The one thing you must do before leaving for the airport

By | February 12th, 2016

Being a travel agent can make you paranoid. But as the old line goes, just because you’re paranoid doesn’t mean they’re not out to get you.

In this case, I’m talking about day-of-departure delays and schedule changes.

In theory, airlines let you know if there are problems with your flight. And many apps purport to do the same thing. But in my experience, it’s a very inexact science.

On a recent trip to New Orleans, I was traveling with two other people — all of us with early morning flights to different places — and we had all checked in online the day before. Before we left our friends’ home, however, I quickly logged into our agency computer from my laptop to check the flights.

And when I pulled up my first companion’s flight, I saw her 7:30 a.m. American Airlines flight showing canceled in her record, with a rebooking on a flight three hours later. I quickly checked the flight itself, and it was operating, along with the connecting flight out of Charlotte to Roanoke. Lo and behold, there was even one seat left on the New Orleans to Charlotte flight, and several on the second flight, so I rebooked the original flights and called the airline from the car.

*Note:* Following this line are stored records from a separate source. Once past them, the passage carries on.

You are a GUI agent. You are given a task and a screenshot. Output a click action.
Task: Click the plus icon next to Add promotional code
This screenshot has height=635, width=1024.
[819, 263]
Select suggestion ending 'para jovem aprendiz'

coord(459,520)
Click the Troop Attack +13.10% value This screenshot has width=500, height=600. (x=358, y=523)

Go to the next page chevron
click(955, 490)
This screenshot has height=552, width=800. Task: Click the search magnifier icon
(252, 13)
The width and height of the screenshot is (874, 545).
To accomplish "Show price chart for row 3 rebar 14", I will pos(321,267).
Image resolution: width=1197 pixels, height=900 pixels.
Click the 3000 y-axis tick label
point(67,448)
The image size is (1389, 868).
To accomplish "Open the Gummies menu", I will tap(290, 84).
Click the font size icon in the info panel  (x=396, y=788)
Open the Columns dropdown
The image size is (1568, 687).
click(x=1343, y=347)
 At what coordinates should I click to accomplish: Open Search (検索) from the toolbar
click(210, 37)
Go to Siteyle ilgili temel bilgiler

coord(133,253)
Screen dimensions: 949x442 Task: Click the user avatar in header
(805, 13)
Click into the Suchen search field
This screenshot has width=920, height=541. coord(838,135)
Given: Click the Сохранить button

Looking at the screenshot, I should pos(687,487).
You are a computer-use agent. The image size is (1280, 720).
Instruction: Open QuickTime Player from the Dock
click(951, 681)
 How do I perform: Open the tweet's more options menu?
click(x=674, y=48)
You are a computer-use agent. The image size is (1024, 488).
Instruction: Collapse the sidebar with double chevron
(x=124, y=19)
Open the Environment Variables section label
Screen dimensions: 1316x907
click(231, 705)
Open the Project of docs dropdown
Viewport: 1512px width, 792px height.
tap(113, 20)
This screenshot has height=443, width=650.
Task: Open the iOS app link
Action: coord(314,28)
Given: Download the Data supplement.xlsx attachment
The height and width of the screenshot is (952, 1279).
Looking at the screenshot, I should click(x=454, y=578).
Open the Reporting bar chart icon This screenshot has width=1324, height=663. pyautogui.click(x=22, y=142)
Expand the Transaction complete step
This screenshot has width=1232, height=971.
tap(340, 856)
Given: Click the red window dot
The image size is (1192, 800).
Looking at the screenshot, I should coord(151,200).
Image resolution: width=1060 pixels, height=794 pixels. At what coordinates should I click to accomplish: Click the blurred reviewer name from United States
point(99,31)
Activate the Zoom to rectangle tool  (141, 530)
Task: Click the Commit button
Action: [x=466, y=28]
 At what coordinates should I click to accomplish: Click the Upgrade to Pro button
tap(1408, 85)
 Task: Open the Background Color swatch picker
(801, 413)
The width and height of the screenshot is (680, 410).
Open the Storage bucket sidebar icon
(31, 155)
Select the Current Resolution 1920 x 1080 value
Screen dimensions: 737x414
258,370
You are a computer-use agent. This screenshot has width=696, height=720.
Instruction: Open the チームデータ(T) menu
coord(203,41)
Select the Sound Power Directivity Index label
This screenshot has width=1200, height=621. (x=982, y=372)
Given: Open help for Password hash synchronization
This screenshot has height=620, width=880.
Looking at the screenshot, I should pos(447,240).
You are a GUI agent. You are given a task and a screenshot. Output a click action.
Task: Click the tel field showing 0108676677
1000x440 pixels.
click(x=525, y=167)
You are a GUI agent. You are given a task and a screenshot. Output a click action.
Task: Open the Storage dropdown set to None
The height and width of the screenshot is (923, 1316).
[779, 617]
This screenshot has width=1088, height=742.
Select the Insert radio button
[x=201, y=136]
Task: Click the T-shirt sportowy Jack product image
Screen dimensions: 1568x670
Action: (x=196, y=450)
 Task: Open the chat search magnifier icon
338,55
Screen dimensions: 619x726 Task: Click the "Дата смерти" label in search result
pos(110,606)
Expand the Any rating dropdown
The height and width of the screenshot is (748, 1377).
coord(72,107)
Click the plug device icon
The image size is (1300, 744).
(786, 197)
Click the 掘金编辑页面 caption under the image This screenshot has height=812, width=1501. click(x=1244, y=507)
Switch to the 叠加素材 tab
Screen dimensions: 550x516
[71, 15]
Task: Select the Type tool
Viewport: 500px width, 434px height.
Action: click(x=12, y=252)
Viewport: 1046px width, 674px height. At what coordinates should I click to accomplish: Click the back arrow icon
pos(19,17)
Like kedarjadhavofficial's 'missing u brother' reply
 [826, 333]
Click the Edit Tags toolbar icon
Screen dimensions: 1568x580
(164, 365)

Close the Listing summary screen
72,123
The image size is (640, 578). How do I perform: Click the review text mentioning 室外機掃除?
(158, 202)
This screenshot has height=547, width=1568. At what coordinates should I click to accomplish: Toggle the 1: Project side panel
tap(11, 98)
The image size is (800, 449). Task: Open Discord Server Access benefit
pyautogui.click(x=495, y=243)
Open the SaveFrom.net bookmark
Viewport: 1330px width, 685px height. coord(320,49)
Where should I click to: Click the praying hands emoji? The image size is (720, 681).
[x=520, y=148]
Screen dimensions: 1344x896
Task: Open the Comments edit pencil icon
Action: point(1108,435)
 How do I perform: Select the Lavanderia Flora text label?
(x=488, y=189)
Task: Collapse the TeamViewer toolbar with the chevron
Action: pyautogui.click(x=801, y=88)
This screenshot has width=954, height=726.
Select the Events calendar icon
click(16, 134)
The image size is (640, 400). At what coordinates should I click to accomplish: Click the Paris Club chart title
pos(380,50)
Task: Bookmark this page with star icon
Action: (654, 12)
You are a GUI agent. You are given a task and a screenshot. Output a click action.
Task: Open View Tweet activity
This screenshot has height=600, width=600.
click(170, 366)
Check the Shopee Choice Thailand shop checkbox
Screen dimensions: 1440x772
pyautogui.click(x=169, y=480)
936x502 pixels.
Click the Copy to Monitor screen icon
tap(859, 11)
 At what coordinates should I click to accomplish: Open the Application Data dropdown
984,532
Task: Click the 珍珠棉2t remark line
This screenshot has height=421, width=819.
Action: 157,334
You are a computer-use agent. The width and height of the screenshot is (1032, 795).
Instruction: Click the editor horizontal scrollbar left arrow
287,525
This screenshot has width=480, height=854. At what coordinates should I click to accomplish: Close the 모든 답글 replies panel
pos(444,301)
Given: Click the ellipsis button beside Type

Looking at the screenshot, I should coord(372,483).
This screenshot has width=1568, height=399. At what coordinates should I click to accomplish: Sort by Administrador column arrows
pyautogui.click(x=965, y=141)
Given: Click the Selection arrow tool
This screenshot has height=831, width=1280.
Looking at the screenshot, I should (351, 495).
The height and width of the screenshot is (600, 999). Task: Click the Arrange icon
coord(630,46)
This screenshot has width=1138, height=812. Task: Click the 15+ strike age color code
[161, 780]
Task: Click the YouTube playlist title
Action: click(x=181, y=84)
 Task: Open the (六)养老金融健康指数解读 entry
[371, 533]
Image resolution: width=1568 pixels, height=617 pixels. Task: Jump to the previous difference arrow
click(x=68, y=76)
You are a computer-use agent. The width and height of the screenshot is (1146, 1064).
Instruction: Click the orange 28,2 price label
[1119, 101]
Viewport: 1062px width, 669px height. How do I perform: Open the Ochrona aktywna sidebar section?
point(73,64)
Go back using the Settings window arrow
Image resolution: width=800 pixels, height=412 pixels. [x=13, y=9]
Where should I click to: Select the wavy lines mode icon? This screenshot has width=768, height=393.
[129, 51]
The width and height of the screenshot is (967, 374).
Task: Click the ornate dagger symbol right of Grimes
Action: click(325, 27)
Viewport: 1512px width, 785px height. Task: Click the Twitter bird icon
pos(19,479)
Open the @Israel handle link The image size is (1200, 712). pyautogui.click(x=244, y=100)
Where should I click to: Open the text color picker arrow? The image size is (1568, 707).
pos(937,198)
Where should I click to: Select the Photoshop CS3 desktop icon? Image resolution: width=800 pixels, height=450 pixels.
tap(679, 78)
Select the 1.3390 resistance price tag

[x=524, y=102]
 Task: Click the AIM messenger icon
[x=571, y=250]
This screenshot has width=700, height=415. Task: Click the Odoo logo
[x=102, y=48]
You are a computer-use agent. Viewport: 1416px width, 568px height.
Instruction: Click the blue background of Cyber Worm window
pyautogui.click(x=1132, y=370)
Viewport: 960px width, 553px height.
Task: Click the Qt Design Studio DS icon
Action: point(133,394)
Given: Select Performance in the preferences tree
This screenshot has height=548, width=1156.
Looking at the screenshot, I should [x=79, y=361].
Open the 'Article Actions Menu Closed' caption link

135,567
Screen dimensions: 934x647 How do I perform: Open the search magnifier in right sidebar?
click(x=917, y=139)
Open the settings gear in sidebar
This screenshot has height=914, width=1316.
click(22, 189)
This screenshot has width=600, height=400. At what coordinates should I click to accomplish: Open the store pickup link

The American phone agent had no idea what had happened. She said she showed both, that the passenger had been changed to the later flights, and also that there was a new booking on the original flights. At the airport, the check-in agent told us the plane was overbooked and the last people who checked in were automatically bumped. Now that is not the way the rules are supposed to work. But, in any case, the agent decided to accept the new booking to the original flights and simply said my friend needed to get a seat assignment at the gate.

Related story:   Are helicopters unfit for flight?

So it worked out okay in the end, and at the gate my friend got an even better seat than she had originally booked. But had I not seen the canceled flight and rebooked that last seat before getting to the airport, the check-in agent would have told her the flight was full, and she probably wouldn’t have gotten on the plane.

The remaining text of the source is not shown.